**What you are asked to do**
Only the lines from the one containing "the 'Dedup' answer text" through the one containing "Task: Click the hamburger menu icon" should be printed, exactly as they appear below, with both ends included.

[Materials provided]

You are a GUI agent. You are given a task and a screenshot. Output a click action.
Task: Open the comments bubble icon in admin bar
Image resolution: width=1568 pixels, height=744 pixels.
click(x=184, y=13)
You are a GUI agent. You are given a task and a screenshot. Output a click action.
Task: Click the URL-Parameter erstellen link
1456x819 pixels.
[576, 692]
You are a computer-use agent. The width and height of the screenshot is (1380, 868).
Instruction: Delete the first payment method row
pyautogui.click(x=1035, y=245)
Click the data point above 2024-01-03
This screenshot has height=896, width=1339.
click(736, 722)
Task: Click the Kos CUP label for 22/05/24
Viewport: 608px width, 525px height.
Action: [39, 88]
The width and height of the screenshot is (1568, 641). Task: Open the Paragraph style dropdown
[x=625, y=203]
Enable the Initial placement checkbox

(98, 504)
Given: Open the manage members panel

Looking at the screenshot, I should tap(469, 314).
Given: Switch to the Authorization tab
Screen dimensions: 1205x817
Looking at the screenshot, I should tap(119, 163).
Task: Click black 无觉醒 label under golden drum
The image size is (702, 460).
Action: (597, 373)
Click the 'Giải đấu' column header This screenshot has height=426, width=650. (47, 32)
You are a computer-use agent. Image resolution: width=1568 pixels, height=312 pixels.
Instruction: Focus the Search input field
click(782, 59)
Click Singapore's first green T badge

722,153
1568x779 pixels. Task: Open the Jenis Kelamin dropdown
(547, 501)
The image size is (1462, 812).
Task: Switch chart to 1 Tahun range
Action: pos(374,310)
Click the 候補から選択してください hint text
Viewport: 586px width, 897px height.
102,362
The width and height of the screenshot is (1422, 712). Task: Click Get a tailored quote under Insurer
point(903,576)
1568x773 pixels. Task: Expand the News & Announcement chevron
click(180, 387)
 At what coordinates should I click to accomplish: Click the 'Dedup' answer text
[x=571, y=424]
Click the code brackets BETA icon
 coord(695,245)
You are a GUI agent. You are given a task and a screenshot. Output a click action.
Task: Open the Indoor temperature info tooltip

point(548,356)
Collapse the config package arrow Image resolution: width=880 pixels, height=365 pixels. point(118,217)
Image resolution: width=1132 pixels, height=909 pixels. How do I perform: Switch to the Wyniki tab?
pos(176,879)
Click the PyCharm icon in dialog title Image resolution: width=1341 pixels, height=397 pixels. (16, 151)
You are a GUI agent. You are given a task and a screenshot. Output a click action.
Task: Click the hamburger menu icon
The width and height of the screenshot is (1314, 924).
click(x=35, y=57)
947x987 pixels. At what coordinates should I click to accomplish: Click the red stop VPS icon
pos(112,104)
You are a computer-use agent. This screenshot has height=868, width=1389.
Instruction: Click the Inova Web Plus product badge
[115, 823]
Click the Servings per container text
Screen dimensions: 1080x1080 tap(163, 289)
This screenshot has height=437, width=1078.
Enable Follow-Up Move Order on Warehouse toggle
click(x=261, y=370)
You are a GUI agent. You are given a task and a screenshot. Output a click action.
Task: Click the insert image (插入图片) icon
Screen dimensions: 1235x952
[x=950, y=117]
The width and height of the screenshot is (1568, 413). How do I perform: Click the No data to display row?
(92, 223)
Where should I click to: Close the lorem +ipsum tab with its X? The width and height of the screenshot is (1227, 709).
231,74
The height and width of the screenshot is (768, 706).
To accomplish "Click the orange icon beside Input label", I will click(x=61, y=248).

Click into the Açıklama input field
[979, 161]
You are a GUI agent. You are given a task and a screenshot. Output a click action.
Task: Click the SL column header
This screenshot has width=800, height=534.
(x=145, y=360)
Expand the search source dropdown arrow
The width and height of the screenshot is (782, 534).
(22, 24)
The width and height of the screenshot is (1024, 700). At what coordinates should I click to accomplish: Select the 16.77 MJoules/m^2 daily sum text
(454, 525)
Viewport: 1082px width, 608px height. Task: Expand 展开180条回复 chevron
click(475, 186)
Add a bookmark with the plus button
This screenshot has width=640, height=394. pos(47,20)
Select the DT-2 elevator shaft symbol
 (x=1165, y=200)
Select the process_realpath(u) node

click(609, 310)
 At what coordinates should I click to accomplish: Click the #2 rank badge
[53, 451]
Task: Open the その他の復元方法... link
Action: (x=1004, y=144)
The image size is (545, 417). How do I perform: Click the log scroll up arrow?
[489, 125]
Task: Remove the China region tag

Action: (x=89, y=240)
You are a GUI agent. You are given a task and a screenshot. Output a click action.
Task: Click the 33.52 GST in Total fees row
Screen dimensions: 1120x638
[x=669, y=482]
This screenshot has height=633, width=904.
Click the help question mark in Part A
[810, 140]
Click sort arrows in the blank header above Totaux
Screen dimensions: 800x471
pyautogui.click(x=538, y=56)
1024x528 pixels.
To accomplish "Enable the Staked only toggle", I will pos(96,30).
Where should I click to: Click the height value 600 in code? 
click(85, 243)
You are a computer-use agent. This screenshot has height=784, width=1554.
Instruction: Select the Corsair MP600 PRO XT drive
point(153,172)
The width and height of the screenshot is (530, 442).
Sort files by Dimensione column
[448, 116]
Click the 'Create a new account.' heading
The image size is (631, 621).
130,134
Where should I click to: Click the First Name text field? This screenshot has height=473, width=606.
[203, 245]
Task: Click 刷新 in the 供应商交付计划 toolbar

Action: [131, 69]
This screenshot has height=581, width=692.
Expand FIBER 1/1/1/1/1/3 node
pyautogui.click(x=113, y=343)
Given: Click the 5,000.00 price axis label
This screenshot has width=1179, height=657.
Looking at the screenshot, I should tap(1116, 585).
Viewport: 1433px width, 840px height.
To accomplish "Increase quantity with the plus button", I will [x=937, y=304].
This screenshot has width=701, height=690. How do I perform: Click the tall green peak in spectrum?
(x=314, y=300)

[/Materials provided]

**Task result**
 At what coordinates should I click to accomplish: Click the 'Dedup' answer text
[x=571, y=424]
Click the code brackets BETA icon
 coord(695,245)
You are a GUI agent. You are given a task and a screenshot. Output a click action.
Task: Open the Indoor temperature info tooltip

point(548,356)
Collapse the config package arrow Image resolution: width=880 pixels, height=365 pixels. point(118,217)
Image resolution: width=1132 pixels, height=909 pixels. How do I perform: Switch to the Wyniki tab?
pos(176,879)
Click the PyCharm icon in dialog title Image resolution: width=1341 pixels, height=397 pixels. (16, 151)
You are a GUI agent. You are given a task and a screenshot. Output a click action.
Task: Click the hamburger menu icon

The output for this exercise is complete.